Stored data
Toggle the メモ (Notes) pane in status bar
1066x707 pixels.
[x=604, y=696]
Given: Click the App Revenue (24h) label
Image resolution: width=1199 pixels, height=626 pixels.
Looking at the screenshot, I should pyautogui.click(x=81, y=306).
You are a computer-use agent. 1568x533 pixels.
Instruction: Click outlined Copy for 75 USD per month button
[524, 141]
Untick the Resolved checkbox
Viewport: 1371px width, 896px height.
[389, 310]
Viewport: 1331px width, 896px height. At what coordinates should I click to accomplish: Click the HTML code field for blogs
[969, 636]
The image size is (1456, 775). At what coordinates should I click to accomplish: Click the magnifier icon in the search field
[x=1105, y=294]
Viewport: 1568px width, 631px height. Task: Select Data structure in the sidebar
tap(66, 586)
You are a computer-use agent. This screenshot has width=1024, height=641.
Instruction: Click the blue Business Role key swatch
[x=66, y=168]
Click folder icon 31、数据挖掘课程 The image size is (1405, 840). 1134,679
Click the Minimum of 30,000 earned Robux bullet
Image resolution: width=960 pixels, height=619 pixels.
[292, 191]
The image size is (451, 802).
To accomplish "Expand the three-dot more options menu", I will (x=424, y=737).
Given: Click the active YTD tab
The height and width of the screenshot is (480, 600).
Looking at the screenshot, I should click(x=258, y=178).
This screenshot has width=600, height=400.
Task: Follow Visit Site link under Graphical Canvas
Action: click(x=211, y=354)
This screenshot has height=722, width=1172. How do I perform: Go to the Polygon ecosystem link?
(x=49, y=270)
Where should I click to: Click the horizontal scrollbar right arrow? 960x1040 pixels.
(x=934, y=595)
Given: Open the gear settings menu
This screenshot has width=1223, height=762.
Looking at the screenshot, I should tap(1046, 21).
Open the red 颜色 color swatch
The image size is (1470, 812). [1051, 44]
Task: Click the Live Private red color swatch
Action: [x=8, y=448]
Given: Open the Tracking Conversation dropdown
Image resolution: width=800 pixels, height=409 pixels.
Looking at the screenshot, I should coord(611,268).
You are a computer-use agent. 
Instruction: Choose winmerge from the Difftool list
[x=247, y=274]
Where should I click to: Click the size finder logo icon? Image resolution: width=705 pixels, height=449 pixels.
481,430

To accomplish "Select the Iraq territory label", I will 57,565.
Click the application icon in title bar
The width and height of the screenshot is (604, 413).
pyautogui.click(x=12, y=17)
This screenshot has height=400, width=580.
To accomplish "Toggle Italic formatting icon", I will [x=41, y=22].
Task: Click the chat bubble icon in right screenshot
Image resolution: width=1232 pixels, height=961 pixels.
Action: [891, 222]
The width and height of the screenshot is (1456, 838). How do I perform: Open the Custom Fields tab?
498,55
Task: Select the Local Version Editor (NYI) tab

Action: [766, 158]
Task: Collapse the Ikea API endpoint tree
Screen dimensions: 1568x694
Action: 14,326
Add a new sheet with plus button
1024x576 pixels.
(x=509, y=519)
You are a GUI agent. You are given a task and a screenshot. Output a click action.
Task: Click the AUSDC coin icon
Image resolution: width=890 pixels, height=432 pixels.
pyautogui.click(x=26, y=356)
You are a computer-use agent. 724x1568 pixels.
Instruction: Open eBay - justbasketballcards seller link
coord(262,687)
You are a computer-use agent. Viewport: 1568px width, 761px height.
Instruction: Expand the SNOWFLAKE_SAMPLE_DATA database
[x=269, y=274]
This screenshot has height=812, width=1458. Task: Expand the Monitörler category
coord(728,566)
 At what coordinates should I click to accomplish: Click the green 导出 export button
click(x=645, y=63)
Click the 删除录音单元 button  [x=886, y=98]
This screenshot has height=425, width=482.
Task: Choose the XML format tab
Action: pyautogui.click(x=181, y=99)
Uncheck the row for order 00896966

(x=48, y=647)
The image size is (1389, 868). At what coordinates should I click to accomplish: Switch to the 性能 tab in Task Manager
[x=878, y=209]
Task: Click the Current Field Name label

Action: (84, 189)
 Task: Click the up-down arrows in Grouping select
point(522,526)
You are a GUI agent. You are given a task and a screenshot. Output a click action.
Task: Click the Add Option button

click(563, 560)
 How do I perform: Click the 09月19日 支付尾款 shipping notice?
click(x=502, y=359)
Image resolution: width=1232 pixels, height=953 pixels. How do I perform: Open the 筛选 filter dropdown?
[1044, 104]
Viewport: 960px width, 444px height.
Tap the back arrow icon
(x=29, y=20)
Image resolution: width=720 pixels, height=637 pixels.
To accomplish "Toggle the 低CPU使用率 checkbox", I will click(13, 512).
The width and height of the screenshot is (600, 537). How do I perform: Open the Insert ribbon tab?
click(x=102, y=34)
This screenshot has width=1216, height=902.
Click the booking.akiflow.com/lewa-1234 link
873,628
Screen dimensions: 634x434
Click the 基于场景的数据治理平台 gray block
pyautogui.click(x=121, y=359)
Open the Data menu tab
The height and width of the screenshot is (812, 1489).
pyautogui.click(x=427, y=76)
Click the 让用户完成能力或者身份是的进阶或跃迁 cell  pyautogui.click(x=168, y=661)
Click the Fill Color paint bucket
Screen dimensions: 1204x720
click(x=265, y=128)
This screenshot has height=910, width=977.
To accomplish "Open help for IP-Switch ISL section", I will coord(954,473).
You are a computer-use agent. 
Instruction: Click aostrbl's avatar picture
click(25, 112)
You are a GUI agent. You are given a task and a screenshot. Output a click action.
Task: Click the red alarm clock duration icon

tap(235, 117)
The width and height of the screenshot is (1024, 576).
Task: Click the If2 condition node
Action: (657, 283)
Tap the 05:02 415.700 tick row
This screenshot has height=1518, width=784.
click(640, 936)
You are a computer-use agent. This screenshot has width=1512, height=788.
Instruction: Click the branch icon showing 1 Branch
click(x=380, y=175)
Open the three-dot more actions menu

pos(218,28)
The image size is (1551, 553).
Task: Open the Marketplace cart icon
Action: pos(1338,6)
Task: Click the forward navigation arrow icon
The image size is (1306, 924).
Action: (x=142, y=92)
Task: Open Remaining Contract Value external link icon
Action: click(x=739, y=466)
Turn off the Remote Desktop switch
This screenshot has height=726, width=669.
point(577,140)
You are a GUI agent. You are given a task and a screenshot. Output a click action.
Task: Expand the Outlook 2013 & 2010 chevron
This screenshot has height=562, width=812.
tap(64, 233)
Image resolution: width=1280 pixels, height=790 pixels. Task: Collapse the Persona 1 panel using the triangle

ASSIGNMENT:
Exactly as given, set down all of the lines above.

YOUR SOLUTION:
Toggle the メモ (Notes) pane in status bar
1066x707 pixels.
[x=604, y=696]
Given: Click the App Revenue (24h) label
Image resolution: width=1199 pixels, height=626 pixels.
Looking at the screenshot, I should pyautogui.click(x=81, y=306).
You are a computer-use agent. 1568x533 pixels.
Instruction: Click outlined Copy for 75 USD per month button
[524, 141]
Untick the Resolved checkbox
Viewport: 1371px width, 896px height.
[389, 310]
Viewport: 1331px width, 896px height. At what coordinates should I click to accomplish: Click the HTML code field for blogs
[969, 636]
The image size is (1456, 775). At what coordinates should I click to accomplish: Click the magnifier icon in the search field
[x=1105, y=294]
Viewport: 1568px width, 631px height. Task: Select Data structure in the sidebar
tap(66, 586)
You are a computer-use agent. This screenshot has width=1024, height=641.
Instruction: Click the blue Business Role key swatch
[x=66, y=168]
Click folder icon 31、数据挖掘课程 The image size is (1405, 840). 1134,679
Click the Minimum of 30,000 earned Robux bullet
Image resolution: width=960 pixels, height=619 pixels.
[292, 191]
The image size is (451, 802).
To accomplish "Expand the three-dot more options menu", I will (x=424, y=737).
Given: Click the active YTD tab
The height and width of the screenshot is (480, 600).
Looking at the screenshot, I should click(x=258, y=178).
This screenshot has width=600, height=400.
Task: Follow Visit Site link under Graphical Canvas
Action: click(x=211, y=354)
This screenshot has height=722, width=1172. How do I perform: Go to the Polygon ecosystem link?
(x=49, y=270)
Where should I click to: Click the horizontal scrollbar right arrow? 960x1040 pixels.
(x=934, y=595)
Given: Open the gear settings menu
This screenshot has width=1223, height=762.
Looking at the screenshot, I should tap(1046, 21).
Open the red 颜色 color swatch
The image size is (1470, 812). [1051, 44]
Task: Click the Live Private red color swatch
Action: [x=8, y=448]
Given: Open the Tracking Conversation dropdown
Image resolution: width=800 pixels, height=409 pixels.
Looking at the screenshot, I should coord(611,268).
You are a computer-use agent. 
Instruction: Choose winmerge from the Difftool list
[x=247, y=274]
Where should I click to: Click the size finder logo icon? Image resolution: width=705 pixels, height=449 pixels.
481,430

To accomplish "Select the Iraq territory label", I will 57,565.
Click the application icon in title bar
The width and height of the screenshot is (604, 413).
pyautogui.click(x=12, y=17)
This screenshot has height=400, width=580.
To accomplish "Toggle Italic formatting icon", I will [x=41, y=22].
Task: Click the chat bubble icon in right screenshot
Image resolution: width=1232 pixels, height=961 pixels.
Action: [891, 222]
The width and height of the screenshot is (1456, 838). How do I perform: Open the Custom Fields tab?
498,55
Task: Select the Local Version Editor (NYI) tab

Action: [766, 158]
Task: Collapse the Ikea API endpoint tree
Screen dimensions: 1568x694
Action: 14,326
Add a new sheet with plus button
1024x576 pixels.
(x=509, y=519)
You are a GUI agent. You are given a task and a screenshot. Output a click action.
Task: Click the AUSDC coin icon
Image resolution: width=890 pixels, height=432 pixels.
pyautogui.click(x=26, y=356)
You are a computer-use agent. 724x1568 pixels.
Instruction: Open eBay - justbasketballcards seller link
coord(262,687)
You are a computer-use agent. Viewport: 1568px width, 761px height.
Instruction: Expand the SNOWFLAKE_SAMPLE_DATA database
[x=269, y=274]
This screenshot has height=812, width=1458. Task: Expand the Monitörler category
coord(728,566)
 At what coordinates should I click to accomplish: Click the green 导出 export button
click(x=645, y=63)
Click the 删除录音单元 button  [x=886, y=98]
This screenshot has height=425, width=482.
Task: Choose the XML format tab
Action: pyautogui.click(x=181, y=99)
Uncheck the row for order 00896966

(x=48, y=647)
The image size is (1389, 868). At what coordinates should I click to accomplish: Switch to the 性能 tab in Task Manager
[x=878, y=209]
Task: Click the Current Field Name label

Action: (84, 189)
 Task: Click the up-down arrows in Grouping select
point(522,526)
You are a GUI agent. You are given a task and a screenshot. Output a click action.
Task: Click the Add Option button

click(563, 560)
 How do I perform: Click the 09月19日 支付尾款 shipping notice?
click(x=502, y=359)
Image resolution: width=1232 pixels, height=953 pixels. How do I perform: Open the 筛选 filter dropdown?
[1044, 104]
Viewport: 960px width, 444px height.
Tap the back arrow icon
(x=29, y=20)
Image resolution: width=720 pixels, height=637 pixels.
To accomplish "Toggle the 低CPU使用率 checkbox", I will click(13, 512).
The width and height of the screenshot is (600, 537). How do I perform: Open the Insert ribbon tab?
click(x=102, y=34)
This screenshot has width=1216, height=902.
Click the booking.akiflow.com/lewa-1234 link
873,628
Screen dimensions: 634x434
Click the 基于场景的数据治理平台 gray block
pyautogui.click(x=121, y=359)
Open the Data menu tab
The height and width of the screenshot is (812, 1489).
pyautogui.click(x=427, y=76)
Click the 让用户完成能力或者身份是的进阶或跃迁 cell  pyautogui.click(x=168, y=661)
Click the Fill Color paint bucket
Screen dimensions: 1204x720
click(x=265, y=128)
This screenshot has height=910, width=977.
To accomplish "Open help for IP-Switch ISL section", I will coord(954,473).
You are a computer-use agent. 
Instruction: Click aostrbl's avatar picture
click(25, 112)
You are a GUI agent. You are given a task and a screenshot. Output a click action.
Task: Click the red alarm clock duration icon

tap(235, 117)
The width and height of the screenshot is (1024, 576).
Task: Click the If2 condition node
Action: (657, 283)
Tap the 05:02 415.700 tick row
This screenshot has height=1518, width=784.
click(640, 936)
You are a computer-use agent. This screenshot has width=1512, height=788.
Instruction: Click the branch icon showing 1 Branch
click(x=380, y=175)
Open the three-dot more actions menu

pos(218,28)
The image size is (1551, 553).
Task: Open the Marketplace cart icon
Action: pos(1338,6)
Task: Click the forward navigation arrow icon
The image size is (1306, 924).
Action: (x=142, y=92)
Task: Open Remaining Contract Value external link icon
Action: click(x=739, y=466)
Turn off the Remote Desktop switch
This screenshot has height=726, width=669.
point(577,140)
You are a GUI agent. You are given a task and a screenshot. Output a click action.
Task: Expand the Outlook 2013 & 2010 chevron
This screenshot has height=562, width=812.
tap(64, 233)
Image resolution: width=1280 pixels, height=790 pixels. Task: Collapse the Persona 1 panel using the triangle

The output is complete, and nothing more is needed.